AKB48 本田仁美、ストイックな姿勢は後輩メンバーの希望に Team 8、IZ*ONEを経て掴み取ったトップの座

 AKB48の本田仁美が2023年8月30日、グループからの卒業を発表した。同年5月、筆者が本田仁美をインタビューした際、意欲的な口調でこのように語っていた。

「自分が想像しない未来って、たくさん待っている。だからこそ挑戦し続ける楽しさ、おもしろさがあるんだなって。もしなにかに行き詰まっても、それらもすべて未来に繋がっているもの。だから失敗を恐れずにいろんなことにチャレンジしたいです」(※1)

 彼女と対面したのはこのときが初めてだった。どんな質問に対してもしっかりと考えて、こちらの「1」の問いかけに対して「10」を返してくれる、そんな人だった。その明るさ、前向きさ、なにより聡明さに多大な好感を持った。

 そのとき、こんな質問も投げかけた。

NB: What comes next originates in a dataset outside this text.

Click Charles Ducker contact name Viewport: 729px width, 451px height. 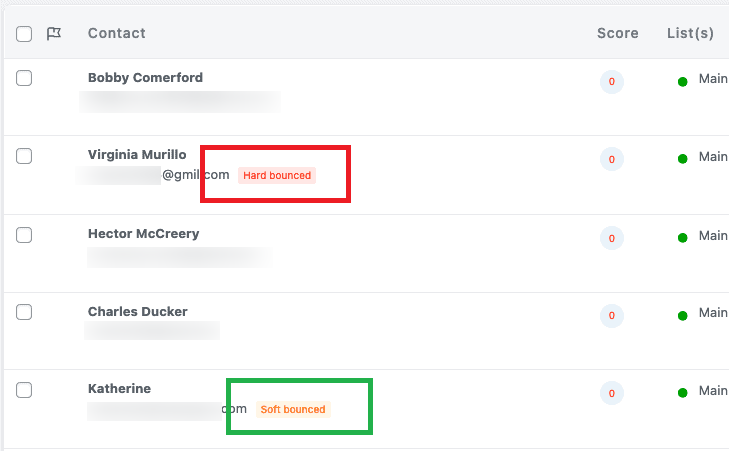click(x=138, y=312)
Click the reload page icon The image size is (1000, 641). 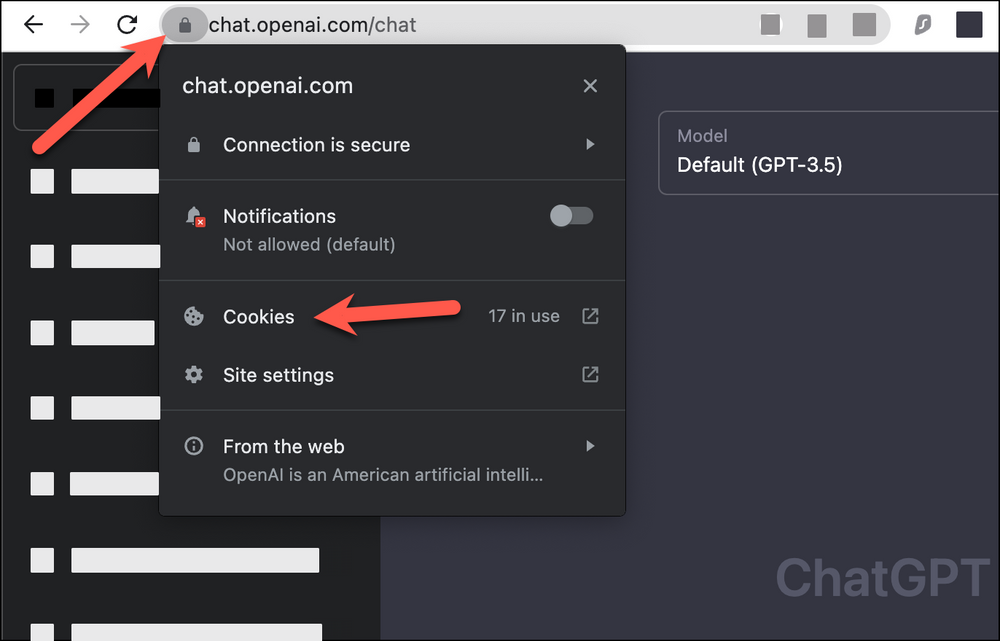128,24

まず筆者は「IZ*ONEを経てAKB48へ復帰し、韓国での活動経験を踏まえた上での『根も葉もRumor』(2021年)、『元カレです』(2022年)での本田さんのダンス、歌のパフォーマンスは凄まじいものがある」と前置きをした(これはインタビュー記事のなかでは文字数の都合で割愛していた)。このような前段を入れた理由は、本田から「今後」の話を引き出すためだった。そして「近年の本田さんのパフォーマンスを見ていると、どんな形であれずっとアーティストであり続けようという覚悟が感じられます」と続けた。

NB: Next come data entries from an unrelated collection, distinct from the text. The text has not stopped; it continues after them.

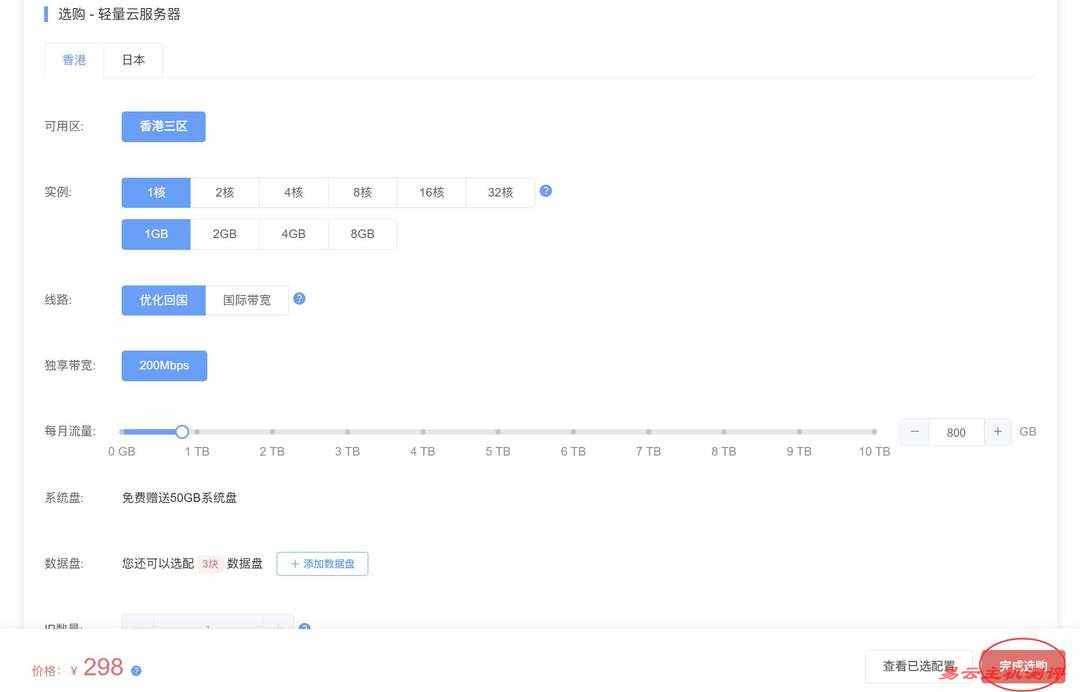The width and height of the screenshot is (1080, 692).
Task: Click the 5 TB mark on traffic slider
Action: pos(497,432)
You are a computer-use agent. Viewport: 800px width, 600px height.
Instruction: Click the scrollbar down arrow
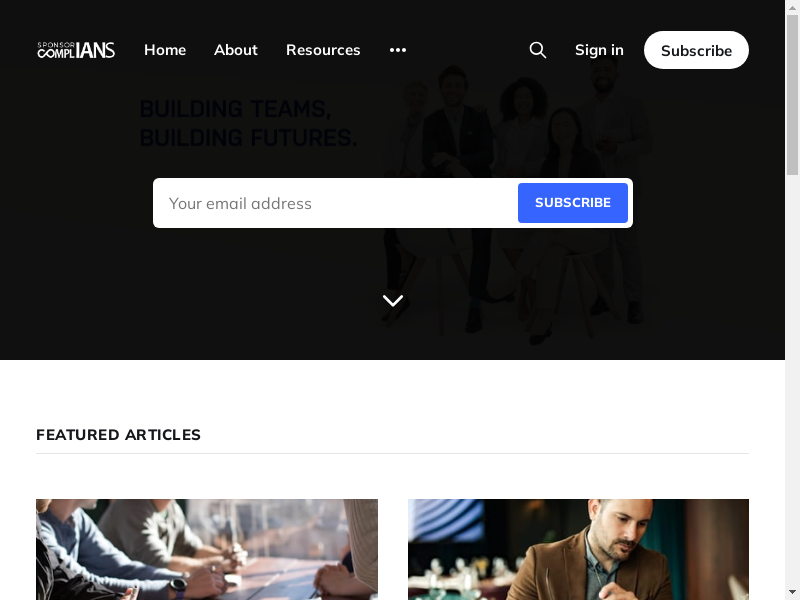click(x=792, y=592)
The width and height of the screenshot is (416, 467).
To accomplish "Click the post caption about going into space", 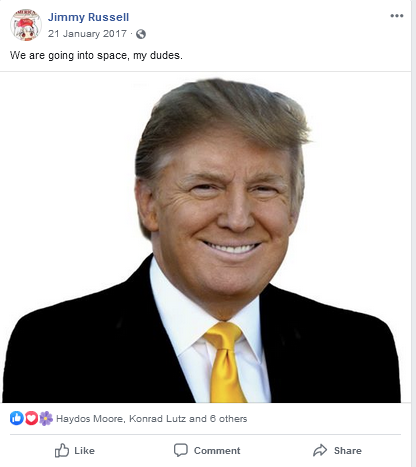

本田仁美のパワーはグループの一員として収まり切らなくなった

 AKB48復帰後の本田のパフォーマンス力はグループのなかでも別次元である。それは決して周りの実力が低いのではなく、彼女の表現力や動きが飛び抜けているのだ。明らかに立っているステージに違いがあり、もはやアイドルグループの一員としては収まり切らないパワーが感じられるようになった。そんな本田の姿から、彼女はすでに「その先」を見越しているように思えた。先述のインタビュー内容は、本田はまもなくグループを卒業するのではないかという筆者自身の直感があり、彼女の卒業に対する現状の意識、そしてその後の展開について、直接的ではない形で聞き出そうとした。

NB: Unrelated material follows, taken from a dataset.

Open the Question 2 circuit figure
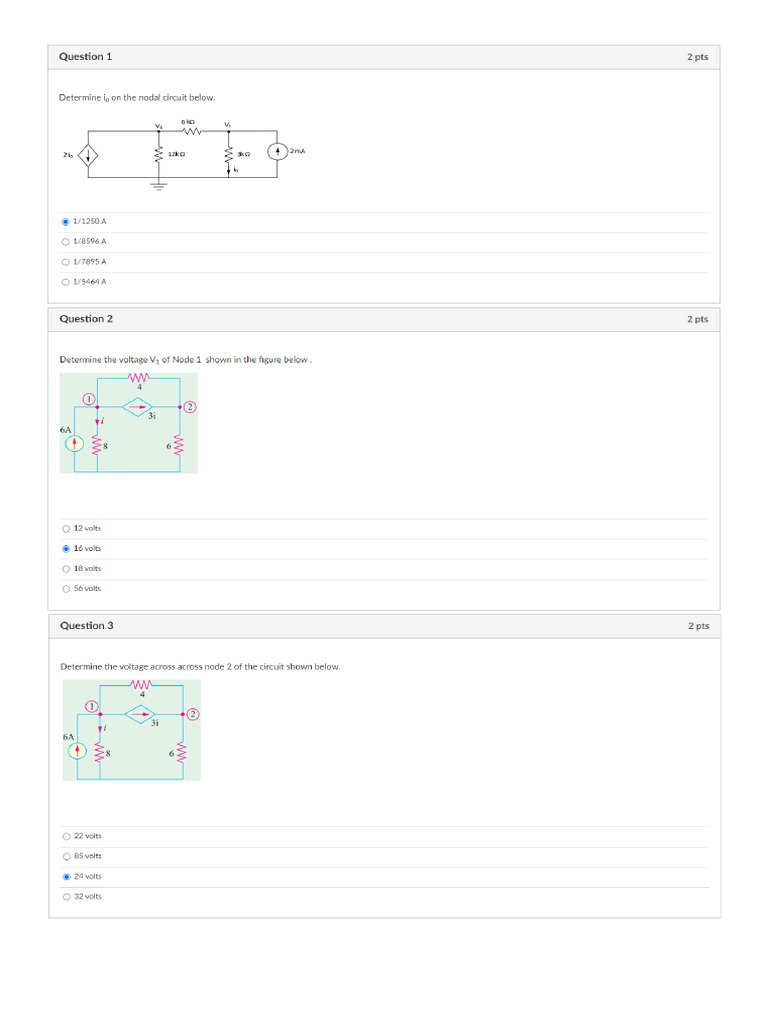The width and height of the screenshot is (768, 1024). 129,422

 本田はちょっと笑みを浮かべた。その表情は、うまく言葉にできないが「リアリティのある笑み」だった。そしてなんの迷いもなく「私個人としては、アイドルはいつか終わりが来るものだと思っています」とはっきり答えた。内心、驚いた。と同時に「これは間違いなく卒業を思い描いている」と考えることができた。さらに「一方でアイドルは、演技、モデルなどいろんな幅のお仕事ができるものでもあり、あらためて自分自身と向き合えるんです。『自分にはどんな仕事が合っているのかな』って」と口にした(※2)。

 実際に本田は、歌やダンスだけではなく、2023年7月スタートのドラマ『最高の教師 1年後、私は生徒に■された』(日本テレビ系)にも出演し、寂しさへの恐れが人柄に陰を落している生徒・江波美里を好演するなど、俳優としても才能を開花させている。人間の悩みや葛藤をあらわすその演技は、AKB48、IZ*ONEの活動があったからこそできたのではないか。

 本田は決して早くから脚光を浴びていたエリートではなかった。2014年にAKB48のTeam 8・栃木県代表として合格し、2017年にはローカルワイド番組『イブニング6Plus』(とちぎテレビ)でコーナーを担当していたが、それでも2018年にIZ*ONEのメンバーを決める日韓合同オーディション番組『PRODUCE 48』に挑戦するまで、全国的なテレビ番組などへ目立つ形で出たことは少なかった。Team 8の勢い、同期の小栗有以らの活躍などを目の当たりにしながら、本田は当時、いろいろなことに行き詰まっていた。本人曰く「これから自分はどうしようかな」とずっと悩んでいたという(※3)。長く抱いていた、先行きへの不安。それは、江波のようなキャラクターを演じる際に生かされるものかもしれない。

 ただ、『PRODUCE 48』で実力面が高く評価されるようになった。IZ*ONE在籍時は、パフォーマンスだけではなく、メイク、美容面での努力も知られるように。書籍『S Cawaii!特別編集 AKB48スペシャル』(2022年/主婦の友社)ではメンバーの小栗有以が「ひぃちゃんはメイクや美容にこだわりが強くてストイックな人」「ひぃちゃんも美容にストイックだよ」と、ストイックという言葉を何度も使って本田の人物像を紹介している。本田も2021年10月6日放送『1周回って知らない話&今夜くらべてみました 合体3時間SP』(日本テレビ系)に出演時、「カレーパンは食べるものではなく、見るもの」「徒歩1時間以内なら歩く」などのエピソードを明かし、番組出演者の指原莉乃は「ひぃちゃんはずば抜けて努力していたと聞いた」と感心していた。